Estaba en la oficina y me he visto muy pillada de trabajo, así que he terminado lo programado para mañana, con una congestión catarral impresionante, así que mañana me toca cama y casa. Es decir, que si trabajo lo haré desde casa.
Ése es uno de los privilegios que tengo, aunque no lo use mucho. Pero es que mañana necesitaré dormir mucho. A ver si al menos se atenúa este catarro.

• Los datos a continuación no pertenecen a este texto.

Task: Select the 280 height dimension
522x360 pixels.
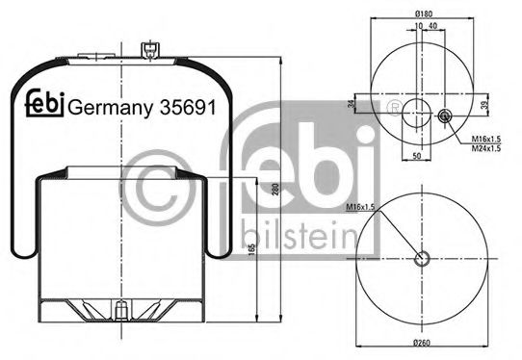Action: point(275,190)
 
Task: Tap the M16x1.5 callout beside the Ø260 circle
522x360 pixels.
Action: point(359,207)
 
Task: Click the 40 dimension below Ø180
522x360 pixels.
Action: point(432,28)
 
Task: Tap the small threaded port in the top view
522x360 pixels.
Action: point(445,116)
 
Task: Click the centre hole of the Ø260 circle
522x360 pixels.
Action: point(421,257)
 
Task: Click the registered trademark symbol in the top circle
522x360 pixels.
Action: point(394,105)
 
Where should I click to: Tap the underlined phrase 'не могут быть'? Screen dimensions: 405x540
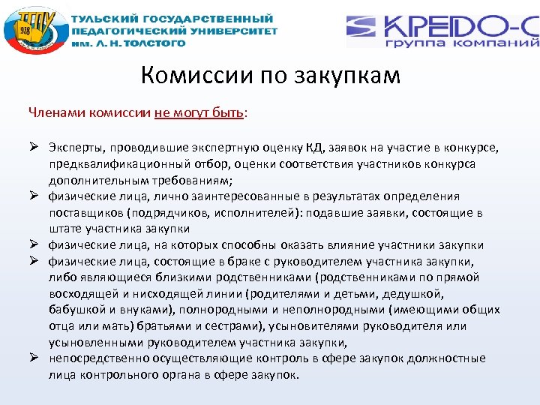click(199, 113)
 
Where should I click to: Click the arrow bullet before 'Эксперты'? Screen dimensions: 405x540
click(34, 147)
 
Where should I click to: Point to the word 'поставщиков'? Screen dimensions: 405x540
click(84, 213)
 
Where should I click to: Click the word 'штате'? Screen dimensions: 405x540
click(65, 229)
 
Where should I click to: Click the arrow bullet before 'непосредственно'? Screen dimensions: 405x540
click(34, 359)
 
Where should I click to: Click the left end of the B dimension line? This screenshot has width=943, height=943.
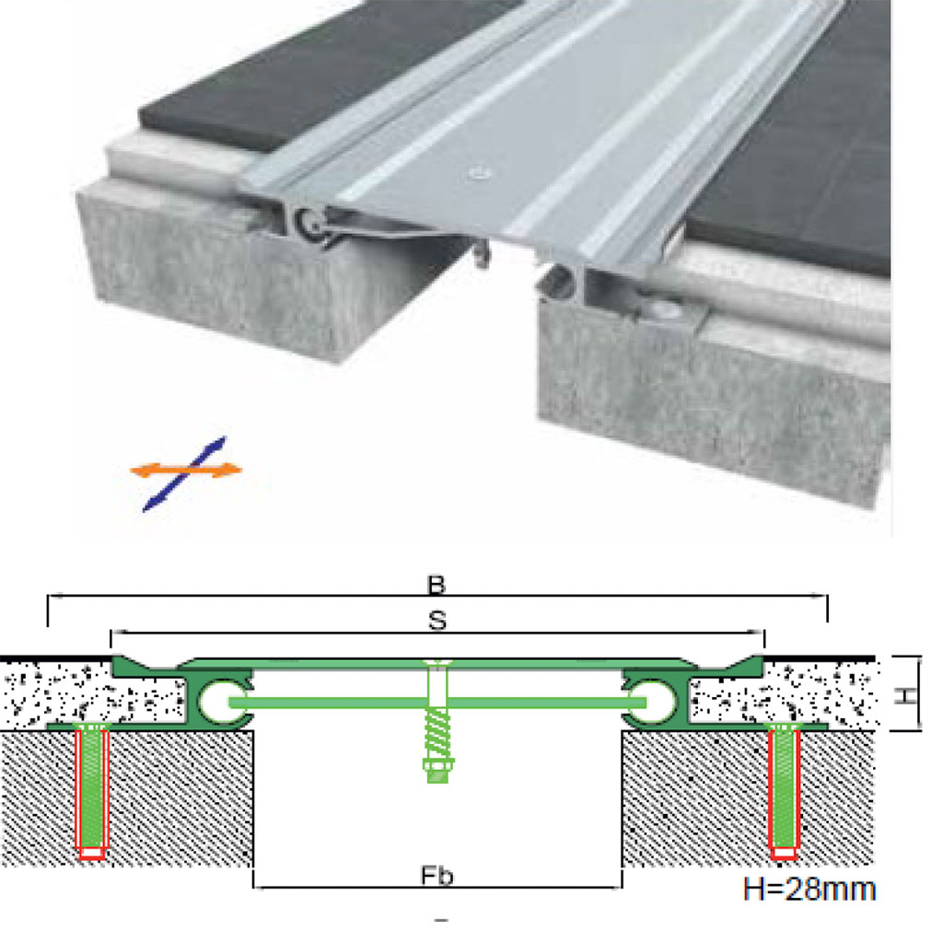tap(48, 596)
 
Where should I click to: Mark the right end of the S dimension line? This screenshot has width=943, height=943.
tap(763, 633)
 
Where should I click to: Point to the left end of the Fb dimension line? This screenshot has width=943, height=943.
tap(254, 887)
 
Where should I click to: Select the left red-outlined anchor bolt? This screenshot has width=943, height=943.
tap(92, 792)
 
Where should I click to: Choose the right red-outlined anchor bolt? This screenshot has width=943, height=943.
tap(785, 792)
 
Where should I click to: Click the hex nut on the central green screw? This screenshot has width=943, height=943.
tap(438, 765)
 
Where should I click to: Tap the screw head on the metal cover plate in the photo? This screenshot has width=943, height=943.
tap(479, 174)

Ya veremos a ver si me dejan dormir tranquila por lo menos hasta las diez. Esta semana me lo he ganado a pulso.
También leeré más de lo que vengo haciéndolo en los últimos días. Y cocinaré, algo que no suelo hacer por falta de tiempo y que me encanta. En realidad, me gusta experimentar en la cocina. He heredado la mano de mi abuela que, cuando era joven, trabajó en un restaurante vasco. De todas formas, las abuelas siempre cocinan "para chuparse los dedos".